Source passage |
If I am 'riding shotgun' and say stuff like "look up that definition" or "find all the implementations of that method" or "go to ABC" and they just look at me like a deer in the headlights, or start clicking through the file tree, or do "find text in project", then they are going WAY slower than they could be going.
So if "obsessively optimized" includes learning your tools, then it returns rewards.
Lines of code are the wrong metric and turning dev environments isn't going to get you to type faster. If you're happy with VS code on OS X with zero customization, more power to you :) The "obsessively optimized setup" isn't the results of a single week-long binge, which may lessen how obsessive that seems. A setting here or there, after a few years, results in a comfortable dev environment. The comfort of this environment extends the ability to make code happen.
Coding is, as you've noted, rarely about typing speed. The larger a program gets, the longer the files get, the more spread out across different files and directories it gets. (Consider yourself very lucky if the programs you work on can fit entirely inside your working memory! Others have bigger programs to work on, or differently shaped working memory) Being able to find "that thing you saw that one time" is paramount. How you find it, is an entirely personal choice, but being able to find it, quickly, and without breaking out of flow state, is the goal. Whether it's by learning VS code (which has a expansive collection of settings and extensions to "obsessively" tune), or by installing ag. (And yes, for the obsessive, the merits of ag vs ripgrep/other is a fun rabbit hole to fall into.)

Information provided |
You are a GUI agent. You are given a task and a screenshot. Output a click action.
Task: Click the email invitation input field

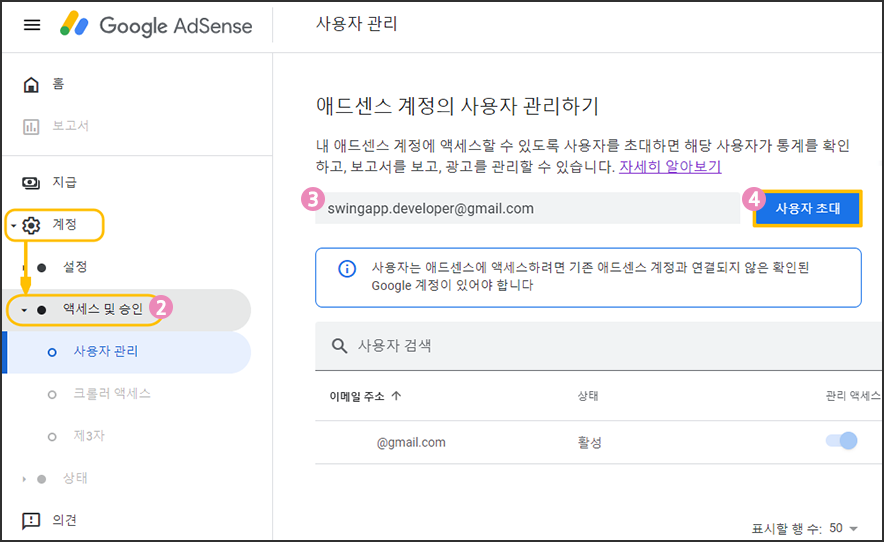(x=525, y=209)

Aim | Copy out the passage about learning your coding tools in full, word for word.

Result of this exercise |
If I am 'riding shotgun' and say stuff like "look up that definition" or "find all the implementations of that method" or "go to ABC" and they just look at me like a deer in the headlights, or start clicking through the file tree, or do "find text in project", then they are going WAY slower than they could be going.
So if "obsessively optimized" includes learning your tools, then it returns rewards.
Lines of code are the wrong metric and turning dev environments isn't going to get you to type faster. If you're happy with VS code on OS X with zero customization, more power to you :) The "obsessively optimized setup" isn't the results of a single week-long binge, which may lessen how obsessive that seems. A setting here or there, after a few years, results in a comfortable dev environment. The comfort of this environment extends the ability to make code happen.
Coding is, as you've noted, rarely about typing speed. The larger a program gets, the longer the files get, the more spread out across different files and directories it gets. (Consider yourself very lucky if the programs you work on can fit entirely inside your working memory! Others have bigger programs to work on, or differently shaped working memory) Being able to find "that thing you saw that one time" is paramount. How you find it, is an entirely personal choice, but being able to find it, quickly, and without breaking out of flow state, is the goal. Whether it's by learning VS code (which has a expansive collection of settings and extensions to "obsessively" tune), or by installing ag. (And yes, for the obsessive, the merits of ag vs ripgrep/other is a fun rabbit hole to fall into.)